▼
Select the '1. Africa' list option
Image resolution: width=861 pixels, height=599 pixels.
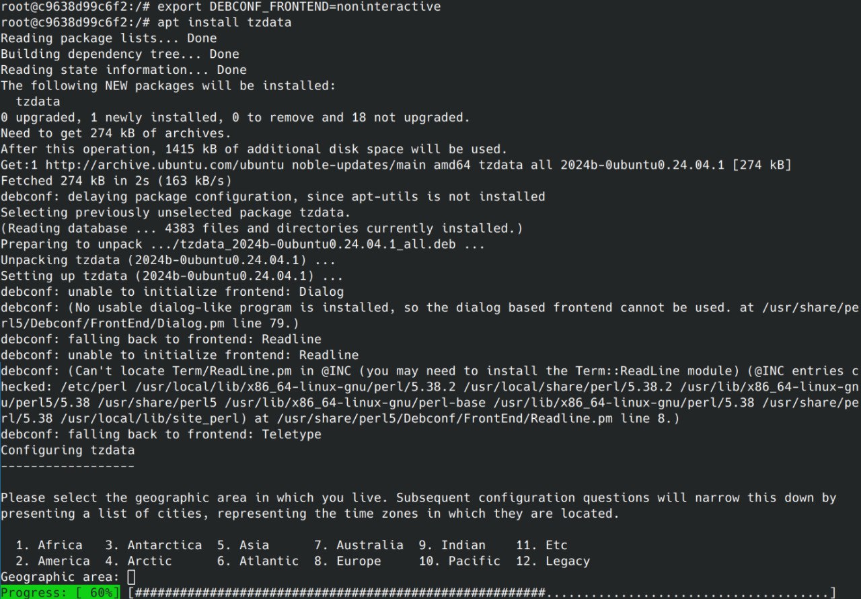pyautogui.click(x=49, y=545)

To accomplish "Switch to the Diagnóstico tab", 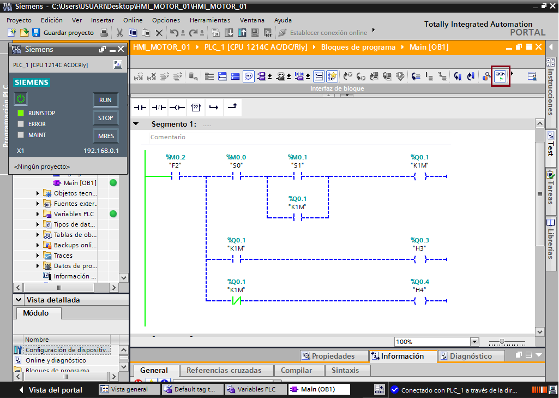I will pos(465,356).
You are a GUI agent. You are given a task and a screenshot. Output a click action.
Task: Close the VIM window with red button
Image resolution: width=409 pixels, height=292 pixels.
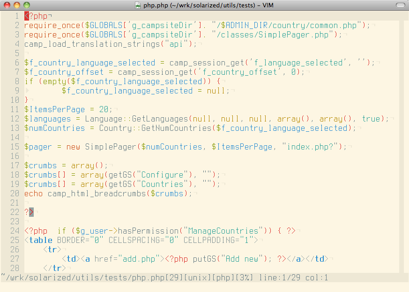tap(7, 5)
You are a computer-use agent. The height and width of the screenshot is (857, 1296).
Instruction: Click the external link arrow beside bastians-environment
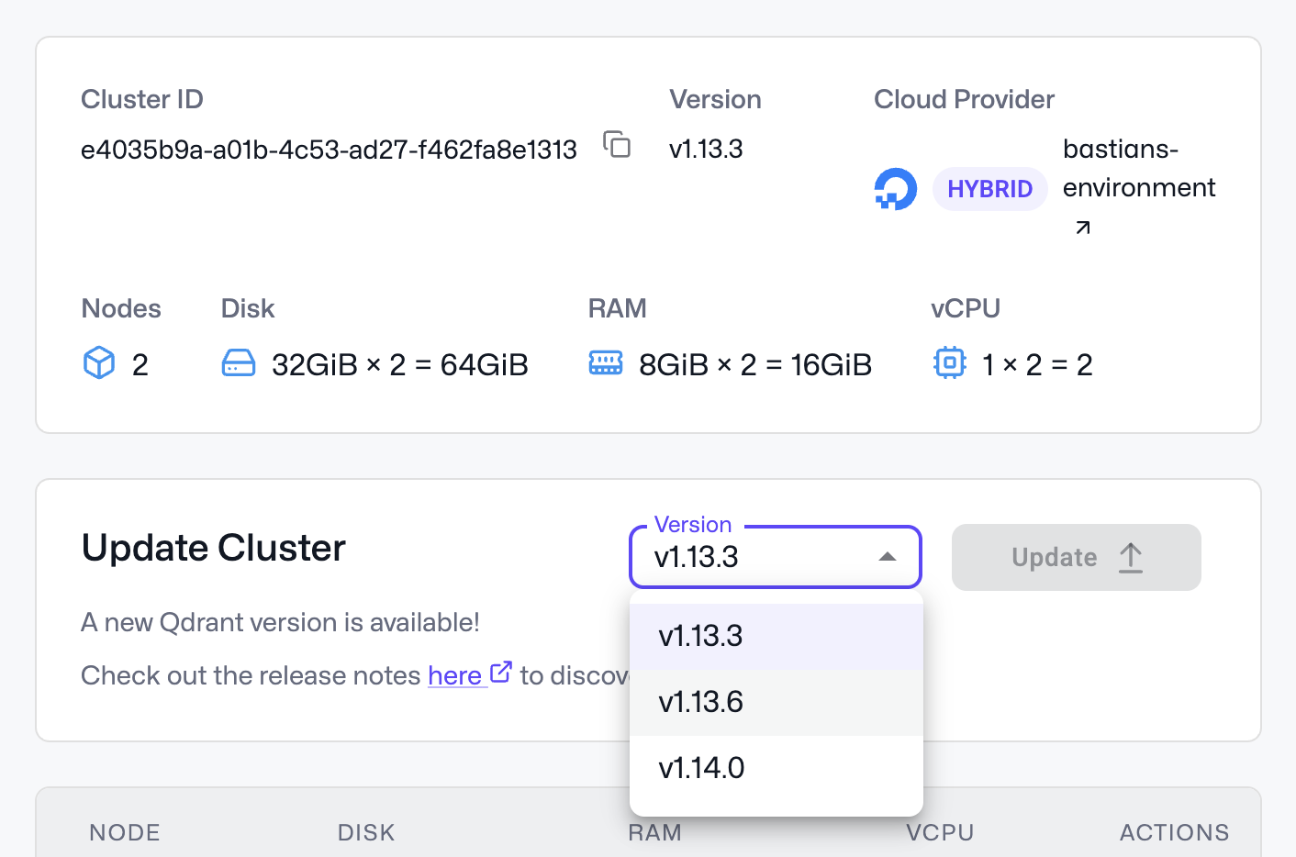(1082, 227)
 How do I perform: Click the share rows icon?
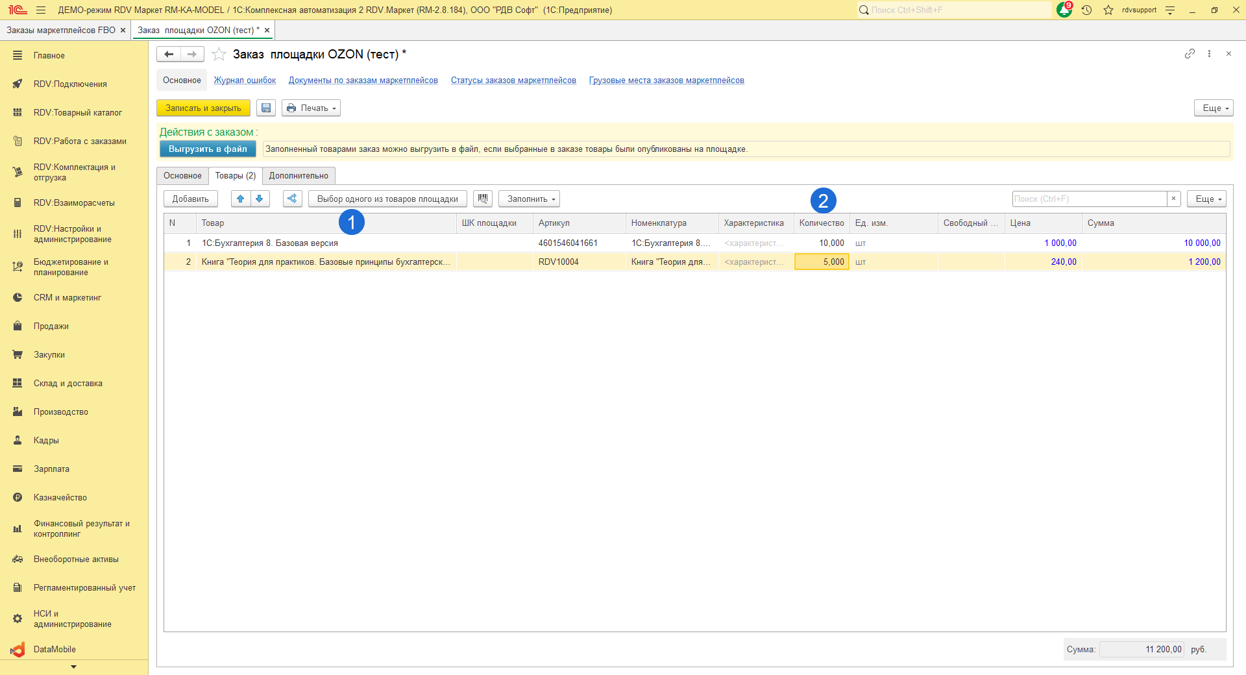[x=293, y=199]
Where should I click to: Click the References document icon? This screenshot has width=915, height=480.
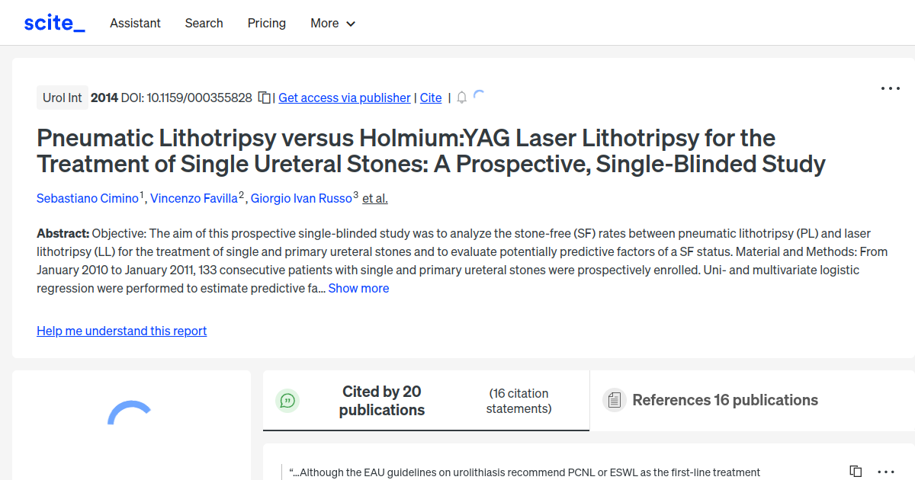coord(614,399)
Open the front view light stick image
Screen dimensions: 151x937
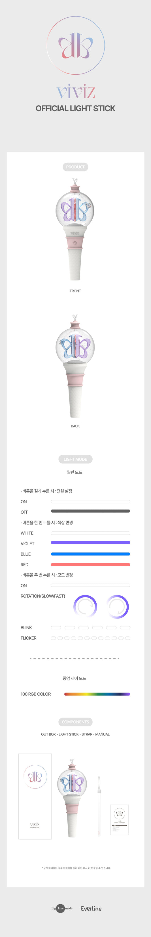[x=75, y=229]
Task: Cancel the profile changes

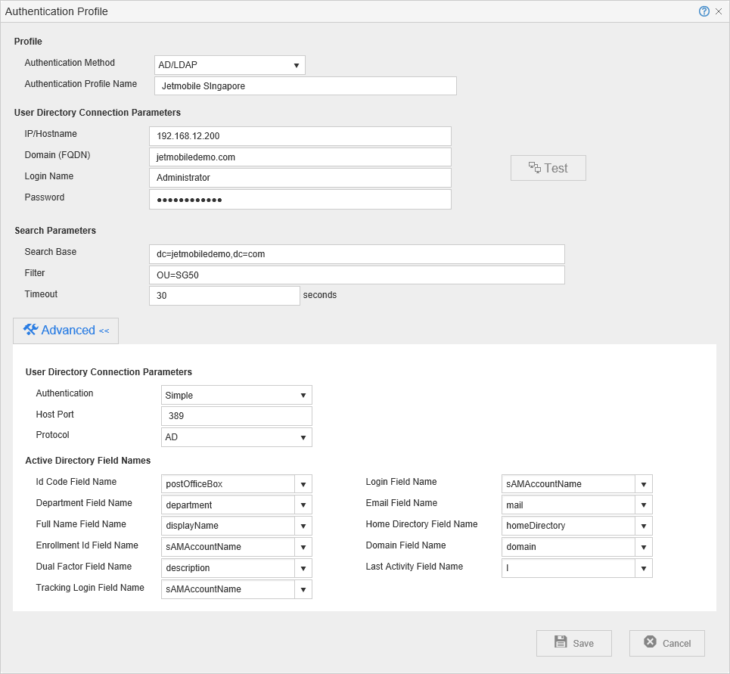Action: [666, 643]
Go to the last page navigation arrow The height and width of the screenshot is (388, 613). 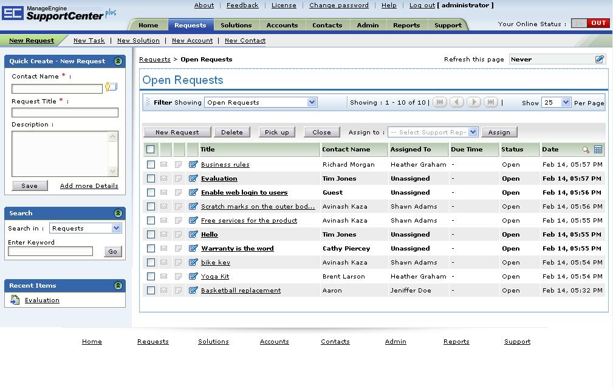tap(491, 102)
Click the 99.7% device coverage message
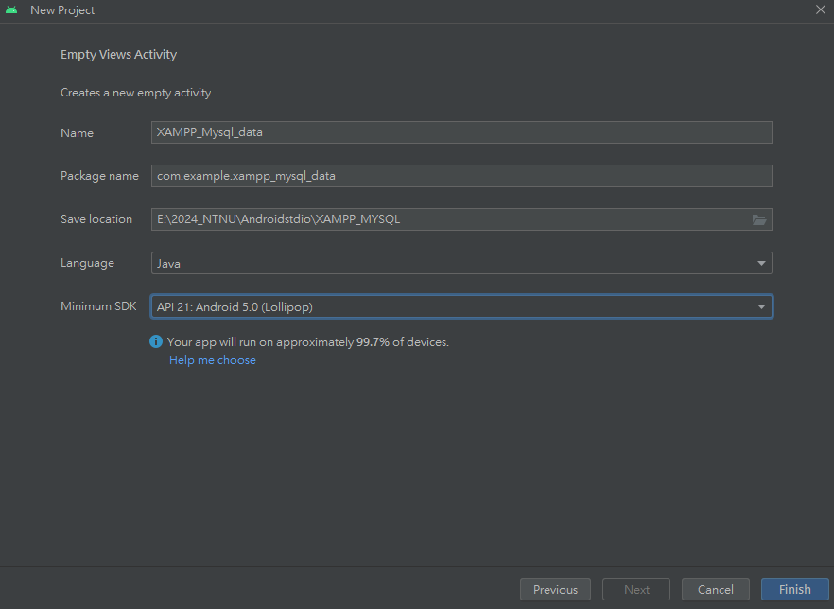 click(x=307, y=342)
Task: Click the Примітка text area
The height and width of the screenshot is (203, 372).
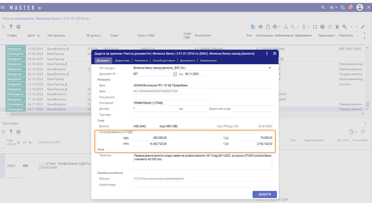Action: [202, 162]
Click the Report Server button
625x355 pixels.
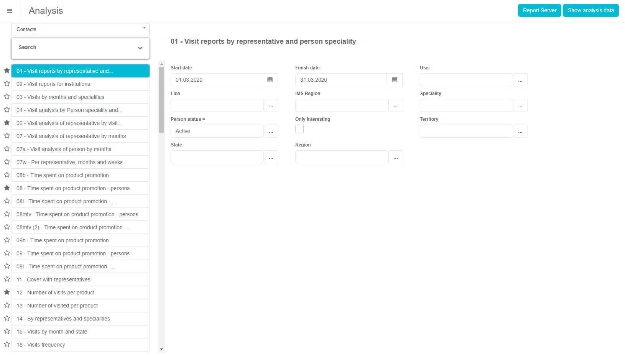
▲
**WHAT THE EXERCISE ASKS**
Which lines of the data contain the string "button"? Copy each one.

**EXERCISE OUTPUT**
Task: Close the VIM window with red button
Click the Report Server button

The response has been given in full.